MASSACHUSETTS – Sending the economy over the fiscal cliff could cost Massachusetts more jobs than have been created in the past year(-). Jobs created by for the future casinos will be different from the jobs lost.job. These losses would be felt particularly in the state’s high-tech sector, where high-paying jobs in research and development would disappear. Moody’s Analytics, a forecasting firm in West Chester, Pa., predicted that the combination of tax increases and spending cuts would cost Massachusetts 74,000 jobs. “That is a huge job loss,” Clayton-Matthews said.(-) The change in jobs may cause the legislature to drag their feet in casino selection and postpone the decision to continue the process. Also, the players involved in getting licenced in Massachusetts (MGM, Caesar’s, Wynn, Mohegan Sun) may get cold feet if the state seems to be more of a “gamble” for success.(-)

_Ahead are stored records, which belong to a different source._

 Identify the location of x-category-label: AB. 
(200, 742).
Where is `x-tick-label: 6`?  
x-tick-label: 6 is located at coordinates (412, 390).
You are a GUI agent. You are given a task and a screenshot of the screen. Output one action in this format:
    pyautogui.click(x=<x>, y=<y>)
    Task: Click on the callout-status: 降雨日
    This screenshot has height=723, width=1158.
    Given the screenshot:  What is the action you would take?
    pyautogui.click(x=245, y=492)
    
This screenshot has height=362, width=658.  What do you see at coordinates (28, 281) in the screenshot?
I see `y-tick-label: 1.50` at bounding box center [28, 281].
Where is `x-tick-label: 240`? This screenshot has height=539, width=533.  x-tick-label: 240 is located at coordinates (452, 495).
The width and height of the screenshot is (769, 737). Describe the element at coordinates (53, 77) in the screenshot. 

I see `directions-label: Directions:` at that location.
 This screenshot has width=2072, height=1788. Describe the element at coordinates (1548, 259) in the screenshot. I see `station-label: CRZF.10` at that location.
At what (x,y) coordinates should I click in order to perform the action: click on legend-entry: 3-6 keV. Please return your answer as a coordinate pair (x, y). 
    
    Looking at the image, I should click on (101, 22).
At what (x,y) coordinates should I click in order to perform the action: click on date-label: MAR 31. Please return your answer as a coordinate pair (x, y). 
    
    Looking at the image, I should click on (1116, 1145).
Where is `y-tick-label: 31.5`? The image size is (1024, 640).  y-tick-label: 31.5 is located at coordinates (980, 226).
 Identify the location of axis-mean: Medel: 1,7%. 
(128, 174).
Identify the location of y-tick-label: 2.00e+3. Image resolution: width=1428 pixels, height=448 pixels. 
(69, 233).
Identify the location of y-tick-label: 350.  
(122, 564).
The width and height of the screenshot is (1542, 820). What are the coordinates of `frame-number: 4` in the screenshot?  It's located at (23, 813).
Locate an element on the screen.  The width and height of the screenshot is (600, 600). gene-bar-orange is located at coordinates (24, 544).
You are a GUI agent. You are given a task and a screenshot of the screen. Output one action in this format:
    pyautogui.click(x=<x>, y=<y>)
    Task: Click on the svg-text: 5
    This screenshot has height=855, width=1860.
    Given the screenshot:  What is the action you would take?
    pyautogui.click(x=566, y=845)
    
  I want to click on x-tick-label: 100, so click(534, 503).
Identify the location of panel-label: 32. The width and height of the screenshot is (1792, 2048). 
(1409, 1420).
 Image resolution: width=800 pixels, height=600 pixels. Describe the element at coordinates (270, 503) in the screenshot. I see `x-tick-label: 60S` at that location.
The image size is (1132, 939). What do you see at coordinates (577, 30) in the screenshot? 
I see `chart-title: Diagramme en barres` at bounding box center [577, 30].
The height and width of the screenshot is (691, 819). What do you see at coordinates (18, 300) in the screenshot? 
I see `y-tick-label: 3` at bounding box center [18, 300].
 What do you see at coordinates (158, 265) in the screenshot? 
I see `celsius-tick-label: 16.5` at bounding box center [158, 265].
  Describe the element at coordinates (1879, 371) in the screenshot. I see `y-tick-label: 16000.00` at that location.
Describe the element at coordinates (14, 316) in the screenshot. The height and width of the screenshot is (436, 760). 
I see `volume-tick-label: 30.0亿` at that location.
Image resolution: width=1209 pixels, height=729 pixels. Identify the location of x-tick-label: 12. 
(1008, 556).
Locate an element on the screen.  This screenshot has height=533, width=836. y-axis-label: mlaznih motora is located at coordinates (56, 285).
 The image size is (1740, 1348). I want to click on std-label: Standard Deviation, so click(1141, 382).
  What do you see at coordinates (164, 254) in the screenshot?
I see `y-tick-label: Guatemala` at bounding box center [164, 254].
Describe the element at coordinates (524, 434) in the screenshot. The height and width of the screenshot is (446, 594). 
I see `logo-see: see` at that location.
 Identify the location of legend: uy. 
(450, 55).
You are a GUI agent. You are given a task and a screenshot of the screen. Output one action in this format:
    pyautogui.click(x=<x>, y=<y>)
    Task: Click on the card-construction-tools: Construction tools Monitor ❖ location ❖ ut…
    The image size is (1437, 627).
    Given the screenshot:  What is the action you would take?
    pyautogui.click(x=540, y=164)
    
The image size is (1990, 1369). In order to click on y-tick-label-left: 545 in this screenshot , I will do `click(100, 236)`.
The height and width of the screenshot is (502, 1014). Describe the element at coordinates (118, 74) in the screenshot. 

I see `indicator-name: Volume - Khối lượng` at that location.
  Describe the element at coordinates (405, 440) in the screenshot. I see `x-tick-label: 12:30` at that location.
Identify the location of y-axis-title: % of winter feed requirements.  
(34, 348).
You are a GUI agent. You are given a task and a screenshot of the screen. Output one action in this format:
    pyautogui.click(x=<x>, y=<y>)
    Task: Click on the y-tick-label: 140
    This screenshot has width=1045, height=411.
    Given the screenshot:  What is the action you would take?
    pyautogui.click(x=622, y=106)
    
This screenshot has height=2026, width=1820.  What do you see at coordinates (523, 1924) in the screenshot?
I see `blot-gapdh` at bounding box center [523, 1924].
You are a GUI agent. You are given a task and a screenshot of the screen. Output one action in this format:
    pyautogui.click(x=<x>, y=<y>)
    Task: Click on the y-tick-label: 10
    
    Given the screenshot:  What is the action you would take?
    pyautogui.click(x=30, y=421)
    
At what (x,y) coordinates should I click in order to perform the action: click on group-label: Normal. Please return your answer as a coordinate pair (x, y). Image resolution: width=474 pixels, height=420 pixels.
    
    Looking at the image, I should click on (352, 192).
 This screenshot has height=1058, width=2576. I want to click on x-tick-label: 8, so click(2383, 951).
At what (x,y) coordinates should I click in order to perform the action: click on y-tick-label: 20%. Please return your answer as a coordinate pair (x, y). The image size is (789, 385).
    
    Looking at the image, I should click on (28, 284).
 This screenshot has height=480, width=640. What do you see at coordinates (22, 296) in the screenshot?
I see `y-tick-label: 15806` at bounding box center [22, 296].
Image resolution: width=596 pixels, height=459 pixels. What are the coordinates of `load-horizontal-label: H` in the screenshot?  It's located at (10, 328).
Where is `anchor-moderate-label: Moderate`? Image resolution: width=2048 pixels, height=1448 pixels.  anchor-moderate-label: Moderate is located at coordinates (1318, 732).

RHODE ISLAND – A decrease in available luxury spending may keep the Ocean State’s faithful home, even in Newport! But their proximity to CT might not change where they gamble, just how much.(-)
CONNECTICUT – With both casinos having layoffs, and dealing with declining revenues over the last three quarters, the Nutmeg State may feel it the most. (–) New York still looms big, enticing CT’s gamblers. And Rhode Island’s Twin River continues to work on not only keeping it’s players at home, teasing CT gamblers and working on future prospects and a base of clients in Massachusetts before their casinos are up and running. The future seems rather difficult for the Sun & Foxwoods, although they continue to try different promotions, add shopping outlets and continue to offer the best concert talent of all northeast casinos.
Economists predict.Casinos nationwide could see their profits fall by as much as 10 percent if Congress and the White House fail to reach agreement to avoid a budget crisis, a top credit ratings agency warned Monday. Moody’s Investors Service said the gambling industry would be particularly vulnerable if Washington’s budget negotiations falter, leading to a series of spending cuts and tax increases that could harm consumer confidence and drive the country over the “fiscal cliff.”
“The gaming sector’s economic health depends entirely on customers’ discretionary spending habits,” Moody’s noted in a research report. “Even as the severe downturn during 2008-09 has faded, U.S. consumers remain under pressure from weak growth in their disposable personal incomes, as well as increasing living expenses. Any further drop in consumer confidence would keep even more potential gaming customers from spending their money at casinos.” Moody’s predicted that casino operating profits could decline between 5 percent and 10 percent if wary gamblers stay home. Atlantic City’s casinos, already suffering in the fragile economy, have seen their gambling revenue sink 8 percent in the first 11 months this year!
Let’s not forget hurricane Sandy that closed casinos in the northeast. Casinos are expected to take months to fully recover from the storm. Collectively, Atlantic City’s 12 casino hotels lost an estimated $5 million in gambling revenue each day they were closed in the hurricane’s aftermath.
Dear legislators, please do your job. We have enough economic “royal ” pains to deal with.